La provincia de Santa Fe declaró al liso como “Patrimonio Cultural Inmaterial”, promulgando una ley aprobada previamente en la Legislatura.
El liso fue declarado Patrimonio Cultural Inmaterial de Santa Fe
El documento firmado este jueves por el Ejecutivo sanciona la ley 14.479. Los motivos por los cuáles la tradicional cerveza de formato bien santafesino recibió este mote.

La noticia se oficializó este jueves mediante la publicación del Boletín Oficial de la provincia de Santa Fe, donde se avanzó con la última instancia para poner en ejecución la ley 14.479 a través del Decreto N.º 1845/26.

El texto venía del poder legislativo con las firmas de Clara García, Agustín Lemos, Felipe Michlig y María Paula Salari.
Qué dicen la ley
La ley 14.479 declara “Patrimonio Cultural Inmaterial al Liso por su producción de cerveza de barril sin pasteurizar y su modo tradicional de servido, vinculado a la historia de la identidad gastronómica de la Provincia”.

El documento agrega que “la autoridad de aplicación es establecida por el Poder Ejecutivo,quien debe promover, fomentar y facilitar las actividades y eventos que tengan por objeto revalorizar la producción de cerveza de barril sin pasteurizar, dado su aporte a la gastronomía y al turismo provincial”.
Esta promulgación se anexa a la ya existente desde el Concejo de la ciudad de Santa Fe. El 11 de diciembre de 2014, mediante la Ordenanza N° 12.159, también se lo estableció como Patrimonio Cultural Inmaterial de la ciudad.
Cuál es el origen del liso santafesino
El liso santafesino es una tradicional forma de servir cerveza tirada sin pasteurizar en un vaso cilíndrico de vidrio transparente, delgado, sin relieves ni manija (de unos 250 a 255 cc). Se trata de una costumbre gastronómica que define la identidad social y cervecera de la ciudad de Santa Fe.

Su creación se remonta a la década de 1930 y se le adjudica al maestro cervecero alemán Otto Schneider, quien tras trabajar en la Cervecería Santa Fe fundó la Cervecería Schneider.
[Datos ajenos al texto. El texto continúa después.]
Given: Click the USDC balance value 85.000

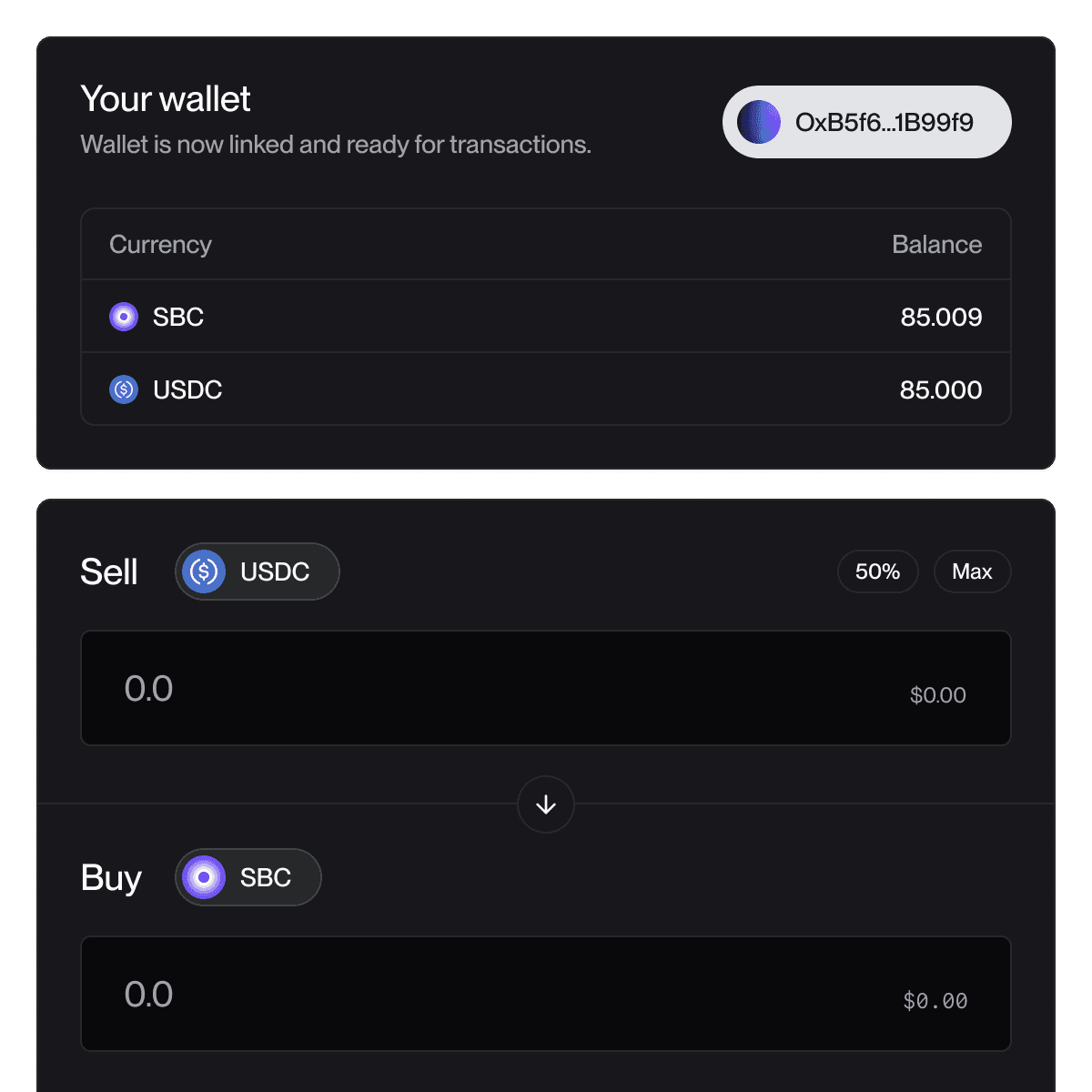Looking at the screenshot, I should point(941,389).
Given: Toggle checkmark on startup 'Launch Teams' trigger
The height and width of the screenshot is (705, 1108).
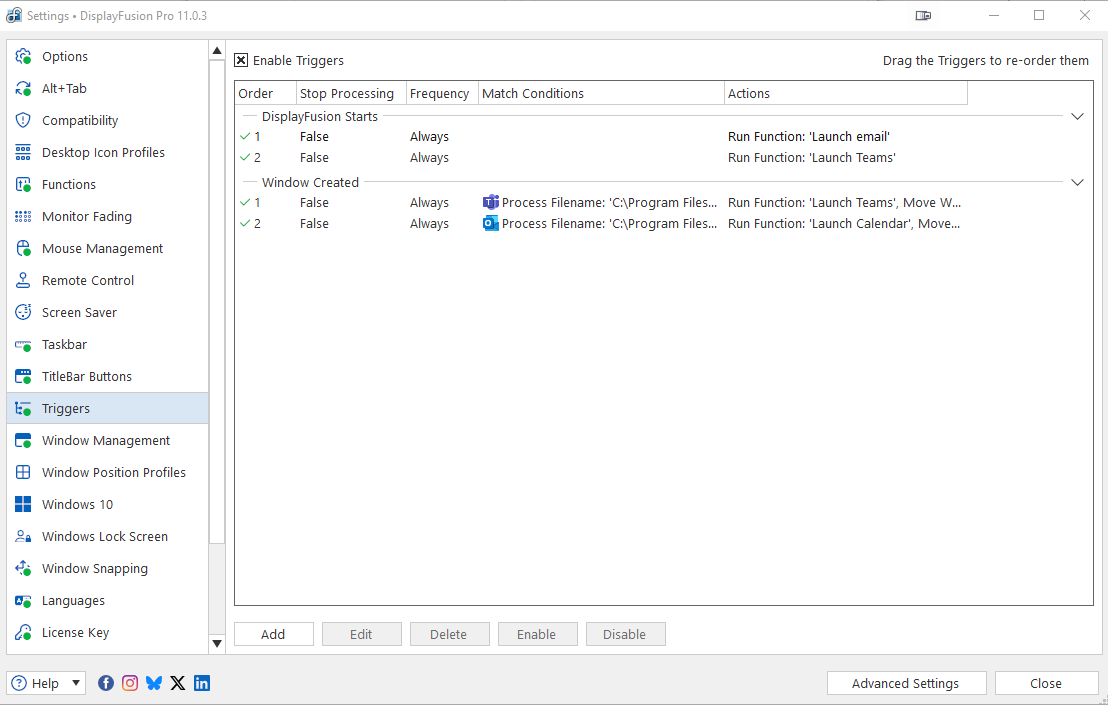Looking at the screenshot, I should [245, 157].
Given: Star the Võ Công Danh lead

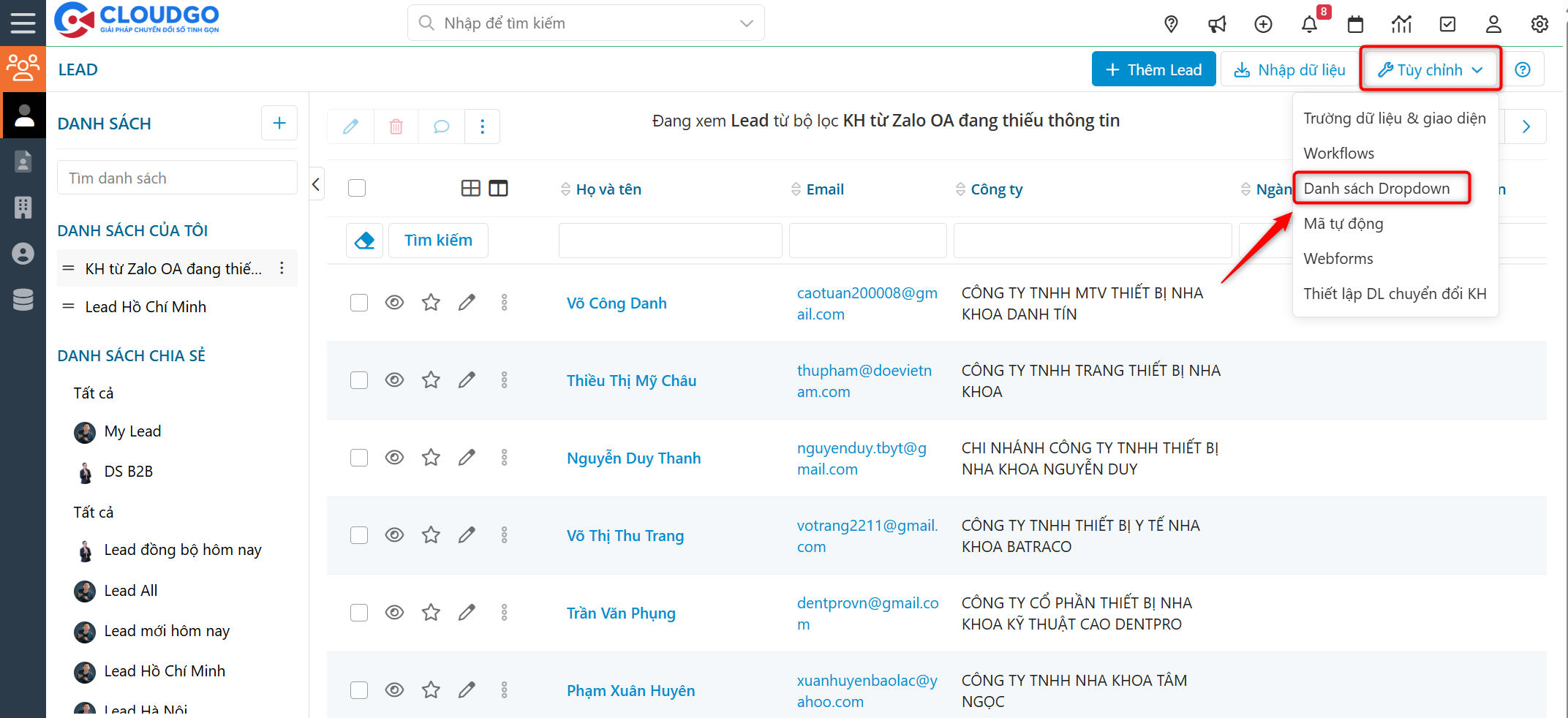Looking at the screenshot, I should tap(431, 303).
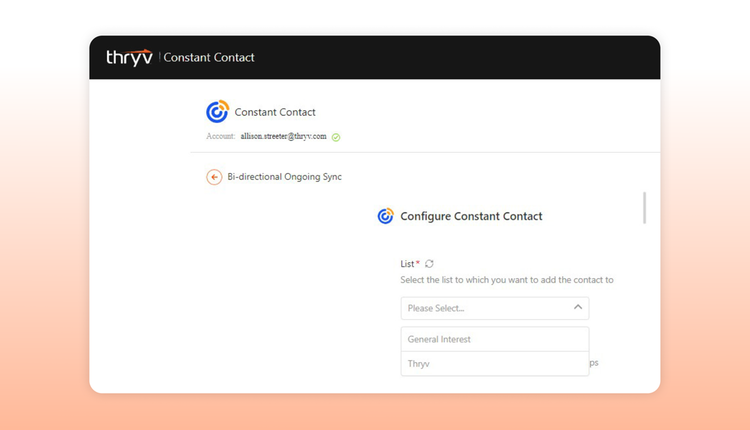Click the back arrow beside Bi-directional Ongoing Sync

(x=214, y=177)
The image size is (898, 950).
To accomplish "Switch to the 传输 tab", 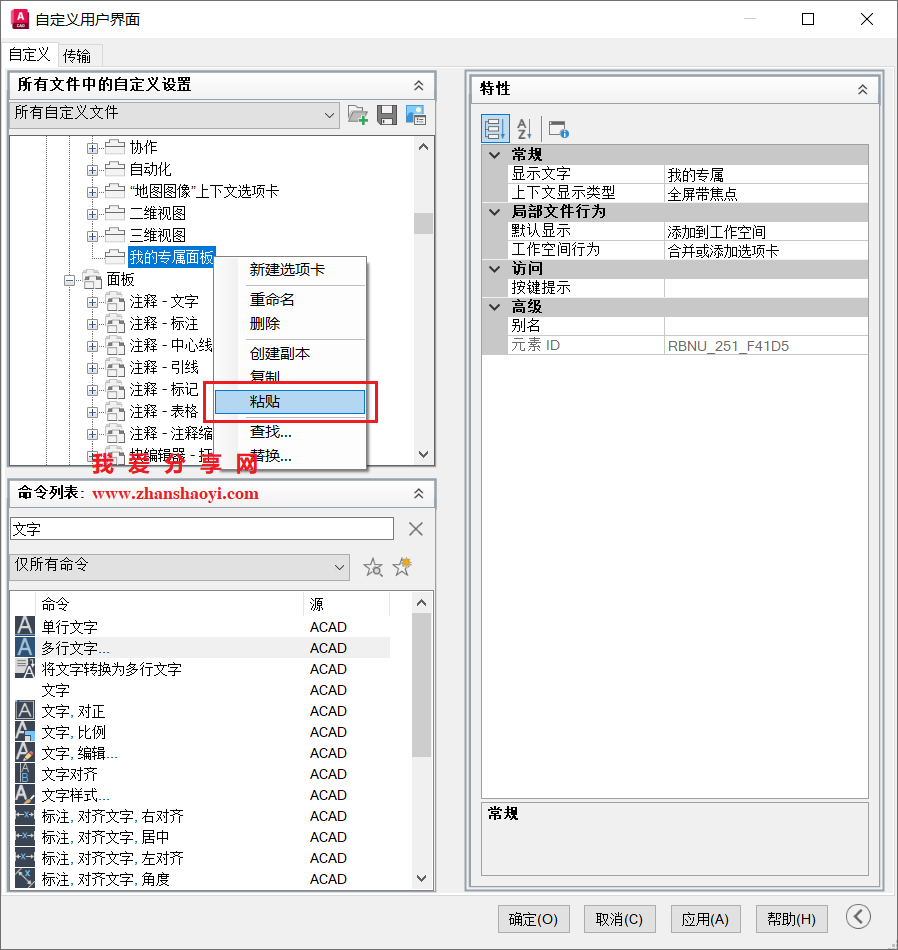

Al recorrer los bares de la ciudad, Schneider solía pedir que le sirvieran la cerveza de barril en un vaso sin textura ni labrados.

El vidrio completamente liso y transparente permitía observar con precisión la claridad, el brillo, la textura y el color dorado de la bebida, mientras que el vaso pequeño de unos 250 cc aseguraba que la cerveza se tomara rápidamente bien helada, evitando que perdiera temperatura o gasificación.
El verdadero secreto del liso radica en el producto: cerveza de barril fresca y sin pasteurizar distribuida en los bares locales. Al no pasar por el proceso térmico de pasteurización, necesario solo para prolongar la vida útil en embotellados a larga distancia, la bebida conserva una ligereza, un sabor suave y un paso ágil que la distingue de otras cervezas.